En una oportunidad, John Kennedy tuvo una conferencia con consejeros de alto nivel junto a la piscina grande, mientras la rocola irradiaba su música, como de costumbre, a todo volumen y los niños se tiraban al agua luego de una veloz carrera. ¿Qué asuntos de importancia habrán tratado en esa reunión?
Los que conformaban el círculo cercano del presidente conocían muy bien su informalidad para tratar algunos asuntos de estado. Y siempre había sido así. Con tan sólo 29 años, Kennedy logró ser elegido miembro de la Cámara de Representantes (cámara baja) del Congreso de los Estados Unidos. Muchos se preguntaban si él era lo suficientemente maduro para el trabajo. Kennedy sorprendía (por decir lo menos) a algunos viejos Representantes, presentándose al comedor del congreso en zapatillas y vistiendo un suéter andrajoso, siendo a menudo confundido con un paje. Para evitar estas situaciones embarazosas el Congreso decretó que, en adelante, los pajes debían vestir una chaqueta azul a rayas con una corbata negra.
Kennedy tenía una secretaria, casi de su misma edad, llamada Mary Davis, quien pensaba que su nuevo jefe tenía un comportamiento “bastante despreocupado”. Pronto se dio cuenta que él prefería hablar de football a discutir los detalles de la legislación pendiente, y que no disimulaba su aburrimiento durante las reuniones con sus colegas. Davis dedicaba buena parte de su tiempo a realizar llamadas telefónicas, a fin de localizar objetos perdidos por su jefe en taxis, aviones, tiendas: abrigos, cámaras, radios. En ese tiempo, Kennedy rara vez llevaba un maletín. “Gracias a Dios”, decía Davis, “lo habría perdido también”.
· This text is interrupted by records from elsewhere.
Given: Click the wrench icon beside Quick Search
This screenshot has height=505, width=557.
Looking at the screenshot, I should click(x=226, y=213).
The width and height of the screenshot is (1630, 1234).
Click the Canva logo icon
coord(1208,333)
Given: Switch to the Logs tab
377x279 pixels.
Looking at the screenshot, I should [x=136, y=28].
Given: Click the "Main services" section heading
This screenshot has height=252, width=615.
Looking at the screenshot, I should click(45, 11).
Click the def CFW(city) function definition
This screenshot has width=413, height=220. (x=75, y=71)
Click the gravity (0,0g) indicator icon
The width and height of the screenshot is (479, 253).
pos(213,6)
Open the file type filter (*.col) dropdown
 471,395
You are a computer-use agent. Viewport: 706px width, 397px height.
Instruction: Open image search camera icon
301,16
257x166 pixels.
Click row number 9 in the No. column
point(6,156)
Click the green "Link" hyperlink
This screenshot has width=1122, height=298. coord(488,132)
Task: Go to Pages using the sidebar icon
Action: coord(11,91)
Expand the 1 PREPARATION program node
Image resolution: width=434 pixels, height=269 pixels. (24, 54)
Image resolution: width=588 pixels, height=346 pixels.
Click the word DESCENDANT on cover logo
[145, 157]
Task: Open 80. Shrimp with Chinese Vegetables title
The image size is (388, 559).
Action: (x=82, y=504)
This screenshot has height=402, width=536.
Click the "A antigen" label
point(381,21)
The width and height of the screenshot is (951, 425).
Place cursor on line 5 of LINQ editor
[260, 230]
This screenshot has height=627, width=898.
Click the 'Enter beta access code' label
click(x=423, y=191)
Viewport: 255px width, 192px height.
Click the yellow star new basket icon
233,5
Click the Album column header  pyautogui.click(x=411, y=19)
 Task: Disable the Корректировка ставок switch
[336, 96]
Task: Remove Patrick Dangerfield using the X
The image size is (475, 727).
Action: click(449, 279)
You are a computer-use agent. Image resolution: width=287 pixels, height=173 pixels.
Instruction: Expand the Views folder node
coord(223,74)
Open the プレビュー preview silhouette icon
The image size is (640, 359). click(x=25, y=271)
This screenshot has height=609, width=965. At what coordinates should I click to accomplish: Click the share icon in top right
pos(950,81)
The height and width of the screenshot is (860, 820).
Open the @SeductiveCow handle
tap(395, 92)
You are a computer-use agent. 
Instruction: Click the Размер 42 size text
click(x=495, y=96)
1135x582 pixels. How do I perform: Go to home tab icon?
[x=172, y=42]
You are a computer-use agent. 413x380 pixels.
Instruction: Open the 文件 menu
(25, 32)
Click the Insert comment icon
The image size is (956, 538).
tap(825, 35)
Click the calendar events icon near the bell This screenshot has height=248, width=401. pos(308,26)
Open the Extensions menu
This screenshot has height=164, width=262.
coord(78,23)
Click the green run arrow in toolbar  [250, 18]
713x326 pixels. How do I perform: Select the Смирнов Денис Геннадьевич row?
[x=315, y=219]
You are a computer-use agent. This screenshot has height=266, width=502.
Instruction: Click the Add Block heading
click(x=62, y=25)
Pero esa informalidad le venía desde mucho antes. Al pasar la adolescencia, el joven Kennedy adoptó una costumbre que heredó de su madre: nunca llevaba dinero consigo. Pero no se crea que había decidido usar solamente tarjetas de crédito en vez de efectivo, como muchos hacen hoy en día. En ese entonces las tarjetas de crédito no existían; estamos hablando de la década de los 40. Pero eso no le impedía salir con amigos o con mujeres, a quienes había invitado a salir, las cuales, a menudo se veían en apuros, pagando taxis, comidas o entradas de cine. Algunos de sus amigos se dieron cuenta de que la única forma de recuperar su dinero, era enviar sus propias facturas a la oficina del padre de John, Joe Kennedy, una de las personas más ricas de los Estados Unidos.